The Cybersecurity and Infrastructure Security Agency (CISA) is aiming to make vulnerability management easier by making its federal catalog for known exploited vulnerabilities accessible to the public. CISA's catalog moves away from the CVSS, as it's meant to only capture CVEs with active exploits underway to avoid the possibility of prioritizing patches less critical than others.
The catalog provides federal civilian agencies with due dates for updates, the first deadline for 99 of the initial 291 CVEs were due Wednesday. CISA also sent out an updated catalog Wednesday.
"Organizations really need to start thinking about and considering Plan B options when patching is not feasible," Schneider said. But companies run into communication issues when infrastructure and operations versus security view patching as the other's responsibility. Security tends to view management by how it makes the organization more secure. Infrastructure and operations are more focused on reliability and service interruptions.
Vulnerability management is a shared responsibility among business units, and does not require one dedicated team, according to Schneider. The project manager, however, should be from security.

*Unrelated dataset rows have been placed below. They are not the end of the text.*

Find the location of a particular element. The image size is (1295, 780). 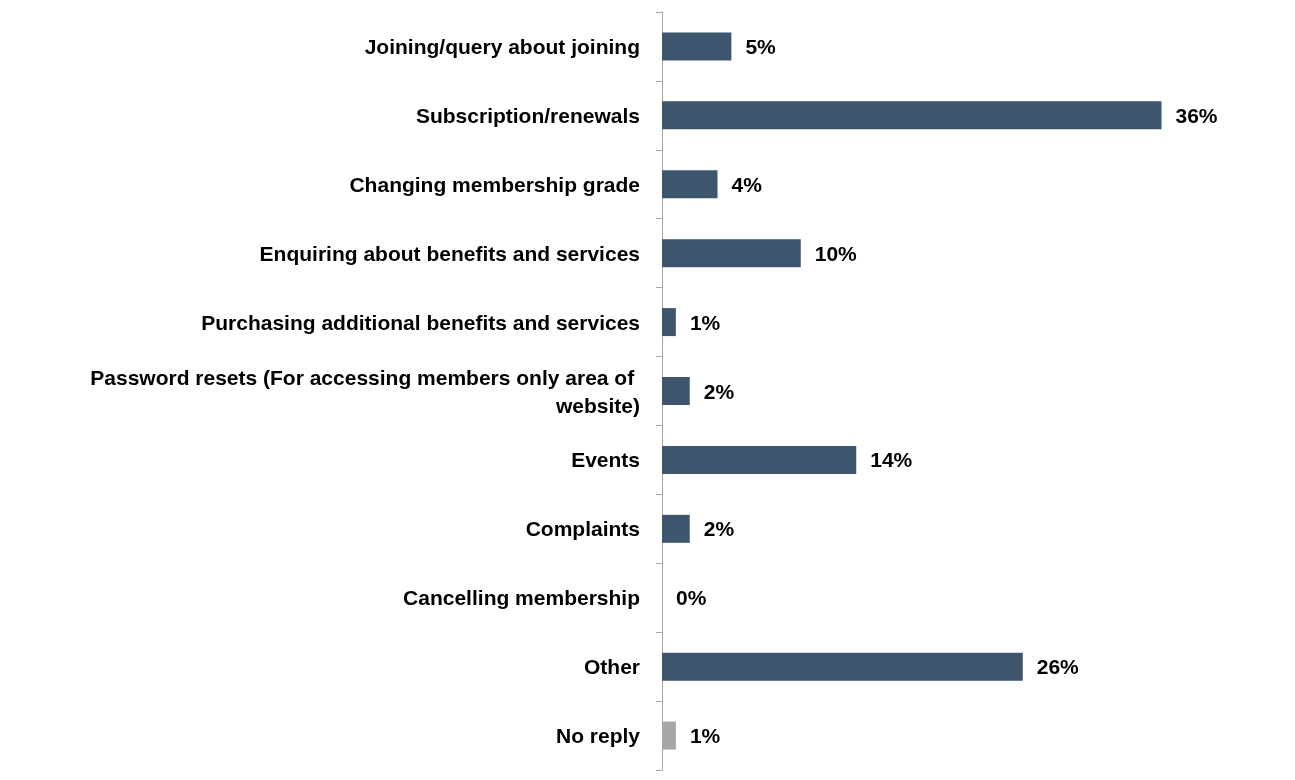

y-tick-label: Other is located at coordinates (612, 667).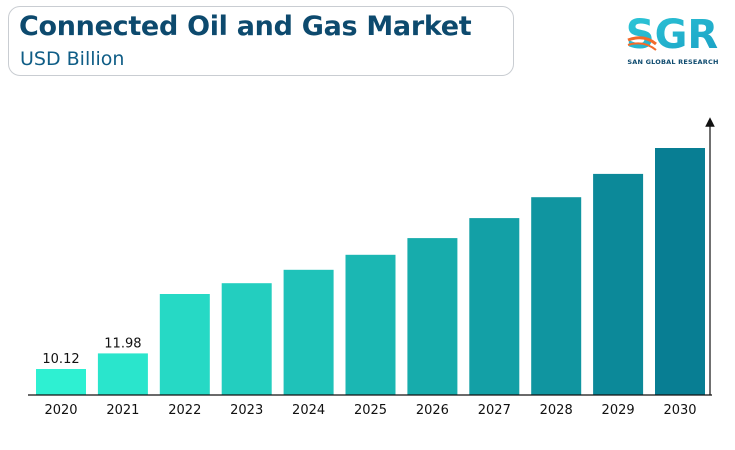  Describe the element at coordinates (556, 296) in the screenshot. I see `bar-2028` at that location.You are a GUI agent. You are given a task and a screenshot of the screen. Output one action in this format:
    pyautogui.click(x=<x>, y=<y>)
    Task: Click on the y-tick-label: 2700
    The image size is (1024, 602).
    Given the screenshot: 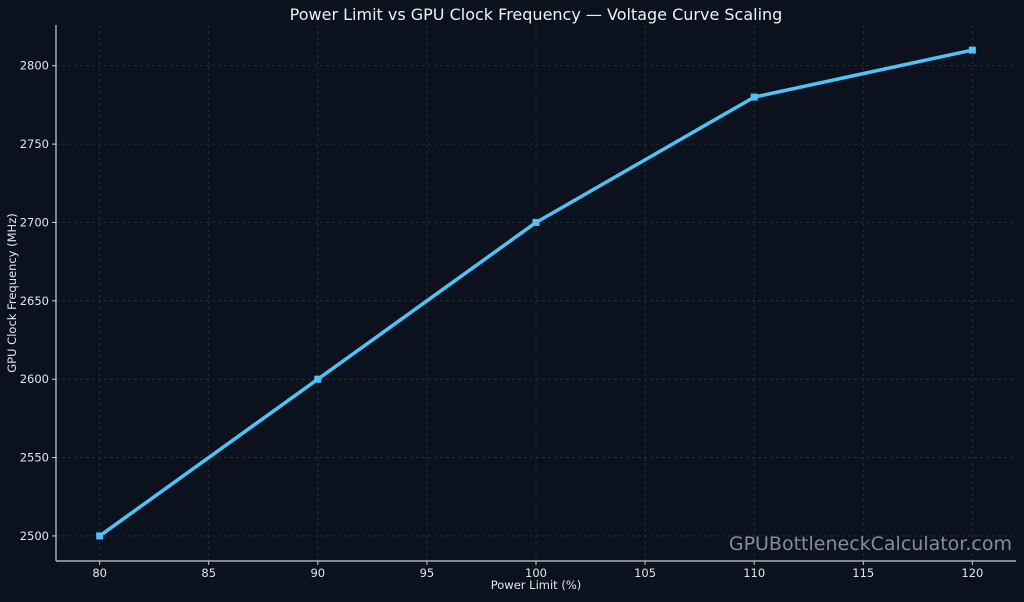 What is the action you would take?
    pyautogui.click(x=34, y=222)
    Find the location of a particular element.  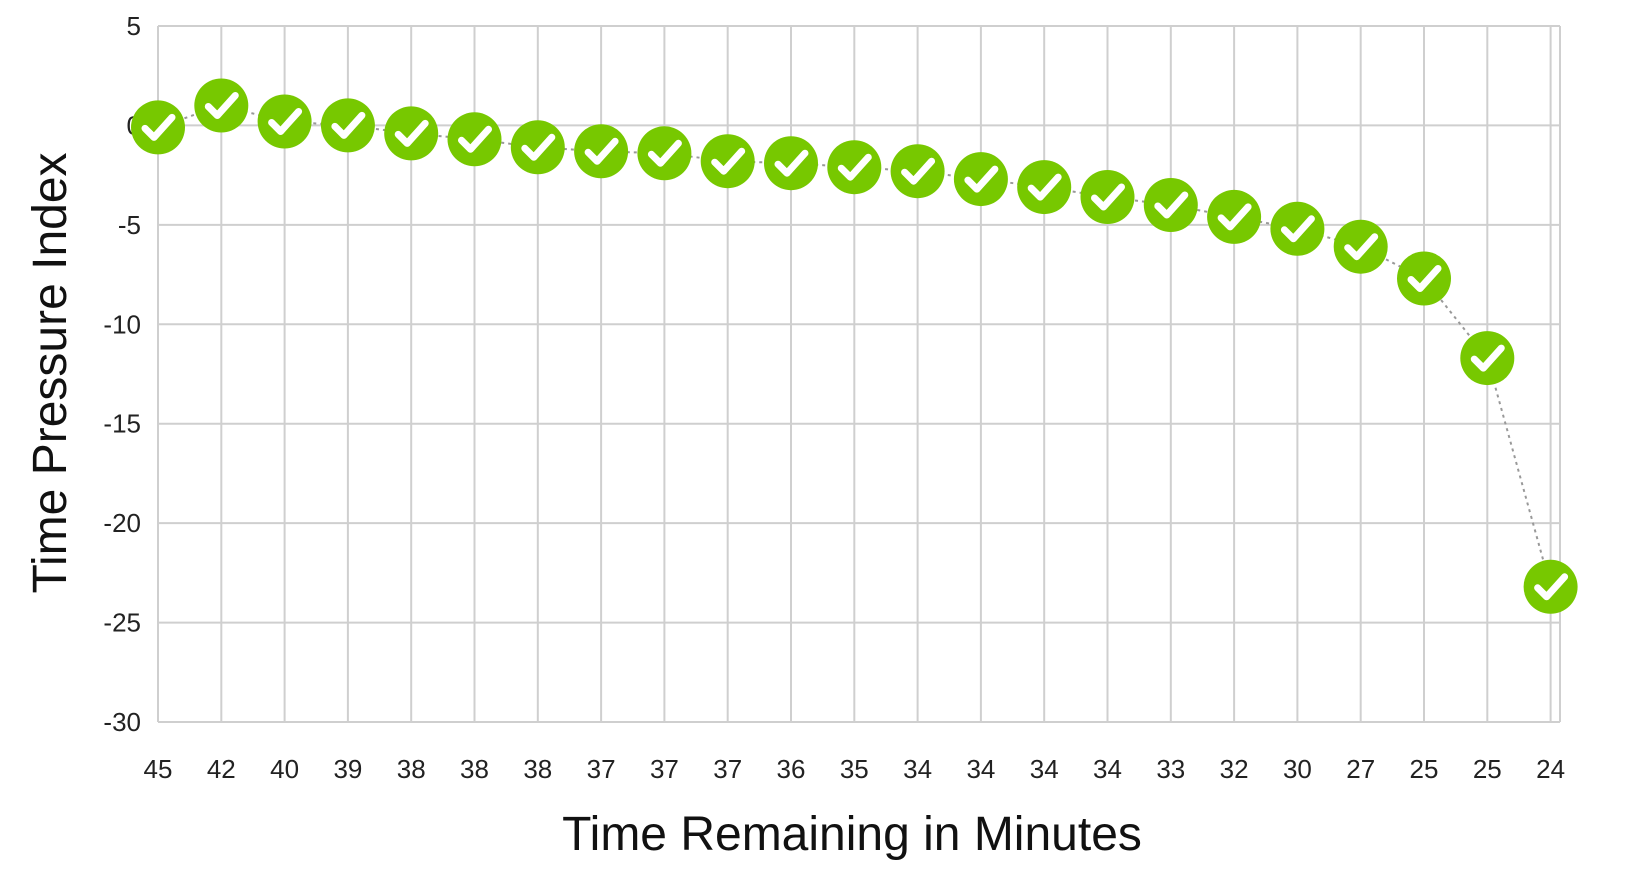

x-tick-label: 39 is located at coordinates (348, 769).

IT has changed through DevOps, containers, and off-premise solutions, which means vulnerability management is not one-size-fits all like it used to be for an entire environment. "All this discussion about vulnerability management will make you think that exposure is all about vulnerabilities," said Schneider. But other considerations are cloud misconfigurations or third-party security postures.
"There is no way to know and manage exposure without proper visibility," he said. Vulnerability assessment vendors are beginning to offer vulnerability prioritization technology capabilities, which Gartner expects to converge with vulnerability assessment in the next two years or so.
"Prioritization is the most important concept. And this was the lightbulb moment and what changed Gardner's entire perspective around doing vulnerability management," Schneider said. "If you take the vulnerabilities in your environment, and focus on the ones that are being exploited in the wild, this will be an exponential improvement in your security posture."